# TRY IT
Reproduce every entry exactly, without alteration.

# PROVIDED INFORMATION
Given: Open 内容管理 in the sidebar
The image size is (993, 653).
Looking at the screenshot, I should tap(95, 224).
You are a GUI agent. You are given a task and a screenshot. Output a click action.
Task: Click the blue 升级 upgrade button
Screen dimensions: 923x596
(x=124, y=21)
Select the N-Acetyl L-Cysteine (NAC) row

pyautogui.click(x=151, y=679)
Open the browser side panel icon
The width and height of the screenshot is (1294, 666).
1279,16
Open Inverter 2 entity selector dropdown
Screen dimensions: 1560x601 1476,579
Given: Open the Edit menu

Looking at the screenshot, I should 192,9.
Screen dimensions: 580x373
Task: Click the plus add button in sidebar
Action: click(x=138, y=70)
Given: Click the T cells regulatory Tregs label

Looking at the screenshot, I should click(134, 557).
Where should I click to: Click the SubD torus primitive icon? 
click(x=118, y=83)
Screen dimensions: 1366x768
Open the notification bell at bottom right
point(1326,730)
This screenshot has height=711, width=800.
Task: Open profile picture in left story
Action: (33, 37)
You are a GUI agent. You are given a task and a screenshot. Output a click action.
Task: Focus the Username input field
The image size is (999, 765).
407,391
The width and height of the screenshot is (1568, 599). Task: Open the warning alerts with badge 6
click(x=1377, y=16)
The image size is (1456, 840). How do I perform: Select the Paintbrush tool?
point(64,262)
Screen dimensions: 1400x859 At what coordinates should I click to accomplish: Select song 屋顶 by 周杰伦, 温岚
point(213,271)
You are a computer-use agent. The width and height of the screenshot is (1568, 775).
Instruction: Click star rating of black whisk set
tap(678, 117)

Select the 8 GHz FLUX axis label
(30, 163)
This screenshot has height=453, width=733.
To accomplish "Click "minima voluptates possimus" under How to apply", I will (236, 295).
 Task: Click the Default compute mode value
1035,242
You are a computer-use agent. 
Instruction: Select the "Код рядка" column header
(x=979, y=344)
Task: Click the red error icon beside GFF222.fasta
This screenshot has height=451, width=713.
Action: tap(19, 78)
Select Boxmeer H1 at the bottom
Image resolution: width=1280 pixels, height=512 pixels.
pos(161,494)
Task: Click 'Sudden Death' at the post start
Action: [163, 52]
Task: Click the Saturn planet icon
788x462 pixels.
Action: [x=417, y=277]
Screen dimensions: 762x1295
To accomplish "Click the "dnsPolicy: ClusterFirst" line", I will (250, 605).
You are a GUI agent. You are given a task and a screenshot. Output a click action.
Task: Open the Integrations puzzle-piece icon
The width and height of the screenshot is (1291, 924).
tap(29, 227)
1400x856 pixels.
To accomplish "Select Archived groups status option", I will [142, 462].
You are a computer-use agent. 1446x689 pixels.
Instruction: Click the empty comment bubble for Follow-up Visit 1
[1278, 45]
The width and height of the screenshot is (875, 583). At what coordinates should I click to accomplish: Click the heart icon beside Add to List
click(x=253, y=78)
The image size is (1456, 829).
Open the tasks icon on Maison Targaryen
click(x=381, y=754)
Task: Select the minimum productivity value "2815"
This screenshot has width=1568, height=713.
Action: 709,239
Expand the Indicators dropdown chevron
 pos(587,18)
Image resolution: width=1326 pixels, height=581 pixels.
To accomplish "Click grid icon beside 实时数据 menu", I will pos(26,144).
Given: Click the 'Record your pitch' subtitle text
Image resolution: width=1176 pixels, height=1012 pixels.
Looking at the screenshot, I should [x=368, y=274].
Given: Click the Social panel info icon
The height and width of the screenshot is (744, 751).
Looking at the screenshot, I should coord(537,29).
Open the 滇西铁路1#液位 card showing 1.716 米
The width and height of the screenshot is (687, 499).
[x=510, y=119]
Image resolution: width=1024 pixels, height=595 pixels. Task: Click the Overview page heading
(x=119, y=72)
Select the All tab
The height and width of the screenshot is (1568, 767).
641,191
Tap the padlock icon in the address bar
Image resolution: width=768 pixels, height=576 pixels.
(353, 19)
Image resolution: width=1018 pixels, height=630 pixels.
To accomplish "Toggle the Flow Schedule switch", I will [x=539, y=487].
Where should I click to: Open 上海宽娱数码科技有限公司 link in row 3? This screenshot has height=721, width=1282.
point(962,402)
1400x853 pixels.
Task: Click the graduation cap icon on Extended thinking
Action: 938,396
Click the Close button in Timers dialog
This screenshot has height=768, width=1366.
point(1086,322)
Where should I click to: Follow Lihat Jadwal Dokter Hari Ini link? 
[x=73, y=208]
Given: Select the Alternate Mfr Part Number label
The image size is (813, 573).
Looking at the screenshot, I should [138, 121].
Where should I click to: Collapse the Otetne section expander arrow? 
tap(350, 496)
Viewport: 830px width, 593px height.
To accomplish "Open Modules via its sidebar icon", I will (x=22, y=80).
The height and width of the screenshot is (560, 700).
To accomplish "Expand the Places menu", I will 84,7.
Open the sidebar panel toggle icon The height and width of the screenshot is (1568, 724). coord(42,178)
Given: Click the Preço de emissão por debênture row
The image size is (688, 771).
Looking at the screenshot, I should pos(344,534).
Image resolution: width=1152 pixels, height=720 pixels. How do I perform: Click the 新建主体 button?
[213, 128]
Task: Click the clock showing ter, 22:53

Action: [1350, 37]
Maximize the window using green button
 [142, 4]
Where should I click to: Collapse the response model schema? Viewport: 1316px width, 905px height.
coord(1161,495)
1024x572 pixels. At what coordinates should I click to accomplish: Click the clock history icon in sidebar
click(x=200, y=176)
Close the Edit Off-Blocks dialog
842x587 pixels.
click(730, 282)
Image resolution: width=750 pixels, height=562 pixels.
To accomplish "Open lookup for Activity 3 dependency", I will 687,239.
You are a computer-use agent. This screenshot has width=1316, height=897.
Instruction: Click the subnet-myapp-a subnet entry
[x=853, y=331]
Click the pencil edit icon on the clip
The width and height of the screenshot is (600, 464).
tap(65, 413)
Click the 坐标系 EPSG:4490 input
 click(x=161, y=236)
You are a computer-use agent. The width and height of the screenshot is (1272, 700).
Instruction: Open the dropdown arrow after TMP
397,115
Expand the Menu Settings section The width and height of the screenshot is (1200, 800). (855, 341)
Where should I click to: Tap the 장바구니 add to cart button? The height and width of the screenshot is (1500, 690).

# RESULT OF THIS EXERCISE
Given: Open 内容管理 in the sidebar
The image size is (993, 653).
Looking at the screenshot, I should tap(95, 224).
You are a GUI agent. You are given a task and a screenshot. Output a click action.
Task: Click the blue 升级 upgrade button
Screen dimensions: 923x596
(x=124, y=21)
Select the N-Acetyl L-Cysteine (NAC) row

pyautogui.click(x=151, y=679)
Open the browser side panel icon
The width and height of the screenshot is (1294, 666).
1279,16
Open Inverter 2 entity selector dropdown
Screen dimensions: 1560x601 1476,579
Given: Open the Edit menu

Looking at the screenshot, I should 192,9.
Screen dimensions: 580x373
Task: Click the plus add button in sidebar
Action: click(x=138, y=70)
Given: Click the T cells regulatory Tregs label

Looking at the screenshot, I should click(134, 557).
Where should I click to: Click the SubD torus primitive icon? 
click(x=118, y=83)
Screen dimensions: 1366x768
Open the notification bell at bottom right
point(1326,730)
This screenshot has height=711, width=800.
Task: Open profile picture in left story
Action: (33, 37)
You are a GUI agent. You are given a task and a screenshot. Output a click action.
Task: Focus the Username input field
The image size is (999, 765).
407,391
The width and height of the screenshot is (1568, 599). Task: Open the warning alerts with badge 6
click(x=1377, y=16)
The image size is (1456, 840). How do I perform: Select the Paintbrush tool?
point(64,262)
Screen dimensions: 1400x859 At what coordinates should I click to accomplish: Select song 屋顶 by 周杰伦, 温岚
point(213,271)
You are a computer-use agent. The width and height of the screenshot is (1568, 775).
Instruction: Click star rating of black whisk set
tap(678, 117)

Select the 8 GHz FLUX axis label
(30, 163)
This screenshot has height=453, width=733.
To accomplish "Click "minima voluptates possimus" under How to apply", I will (236, 295).
 Task: Click the Default compute mode value
1035,242
You are a computer-use agent. 
Instruction: Select the "Код рядка" column header
(x=979, y=344)
Task: Click the red error icon beside GFF222.fasta
This screenshot has height=451, width=713.
Action: tap(19, 78)
Select Boxmeer H1 at the bottom
Image resolution: width=1280 pixels, height=512 pixels.
pos(161,494)
Task: Click 'Sudden Death' at the post start
Action: [163, 52]
Task: Click the Saturn planet icon
788x462 pixels.
Action: [x=417, y=277]
Screen dimensions: 762x1295
To accomplish "Click the "dnsPolicy: ClusterFirst" line", I will (250, 605).
You are a GUI agent. You are given a task and a screenshot. Output a click action.
Task: Open the Integrations puzzle-piece icon
The width and height of the screenshot is (1291, 924).
tap(29, 227)
1400x856 pixels.
To accomplish "Select Archived groups status option", I will [142, 462].
You are a computer-use agent. 1446x689 pixels.
Instruction: Click the empty comment bubble for Follow-up Visit 1
[1278, 45]
The width and height of the screenshot is (875, 583). At what coordinates should I click to accomplish: Click the heart icon beside Add to List
click(x=253, y=78)
The image size is (1456, 829).
Open the tasks icon on Maison Targaryen
click(x=381, y=754)
Task: Select the minimum productivity value "2815"
This screenshot has width=1568, height=713.
Action: 709,239
Expand the Indicators dropdown chevron
 pos(587,18)
Image resolution: width=1326 pixels, height=581 pixels.
To accomplish "Click grid icon beside 实时数据 menu", I will pos(26,144).
Given: Click the 'Record your pitch' subtitle text
Image resolution: width=1176 pixels, height=1012 pixels.
Looking at the screenshot, I should [x=368, y=274].
Given: Click the Social panel info icon
The height and width of the screenshot is (744, 751).
Looking at the screenshot, I should coord(537,29).
Open the 滇西铁路1#液位 card showing 1.716 米
The width and height of the screenshot is (687, 499).
[x=510, y=119]
Image resolution: width=1024 pixels, height=595 pixels. Task: Click the Overview page heading
(x=119, y=72)
Select the All tab
The height and width of the screenshot is (1568, 767).
641,191
Tap the padlock icon in the address bar
Image resolution: width=768 pixels, height=576 pixels.
(353, 19)
Image resolution: width=1018 pixels, height=630 pixels.
To accomplish "Toggle the Flow Schedule switch", I will [x=539, y=487].
Where should I click to: Open 上海宽娱数码科技有限公司 link in row 3? This screenshot has height=721, width=1282.
point(962,402)
1400x853 pixels.
Task: Click the graduation cap icon on Extended thinking
Action: 938,396
Click the Close button in Timers dialog
This screenshot has height=768, width=1366.
point(1086,322)
Where should I click to: Follow Lihat Jadwal Dokter Hari Ini link? 
[x=73, y=208]
Given: Select the Alternate Mfr Part Number label
The image size is (813, 573).
Looking at the screenshot, I should [138, 121].
Where should I click to: Collapse the Otetne section expander arrow? 
tap(350, 496)
Viewport: 830px width, 593px height.
To accomplish "Open Modules via its sidebar icon", I will (x=22, y=80).
The height and width of the screenshot is (560, 700).
To accomplish "Expand the Places menu", I will 84,7.
Open the sidebar panel toggle icon The height and width of the screenshot is (1568, 724). coord(42,178)
Given: Click the Preço de emissão por debênture row
The image size is (688, 771).
Looking at the screenshot, I should pos(344,534).
Image resolution: width=1152 pixels, height=720 pixels. How do I perform: Click the 新建主体 button?
[213, 128]
Task: Click the clock showing ter, 22:53

Action: [1350, 37]
Maximize the window using green button
 [142, 4]
Where should I click to: Collapse the response model schema? Viewport: 1316px width, 905px height.
coord(1161,495)
1024x572 pixels. At what coordinates should I click to accomplish: Click the clock history icon in sidebar
click(x=200, y=176)
Close the Edit Off-Blocks dialog
842x587 pixels.
click(730, 282)
Image resolution: width=750 pixels, height=562 pixels.
To accomplish "Open lookup for Activity 3 dependency", I will 687,239.
You are a computer-use agent. This screenshot has width=1316, height=897.
Instruction: Click the subnet-myapp-a subnet entry
[x=853, y=331]
Click the pencil edit icon on the clip
The width and height of the screenshot is (600, 464).
tap(65, 413)
Click the 坐标系 EPSG:4490 input
 click(x=161, y=236)
You are a computer-use agent. The width and height of the screenshot is (1272, 700).
Instruction: Open the dropdown arrow after TMP
397,115
Expand the Menu Settings section The width and height of the screenshot is (1200, 800). (855, 341)
Where should I click to: Tap the 장바구니 add to cart button? The height and width of the screenshot is (1500, 690).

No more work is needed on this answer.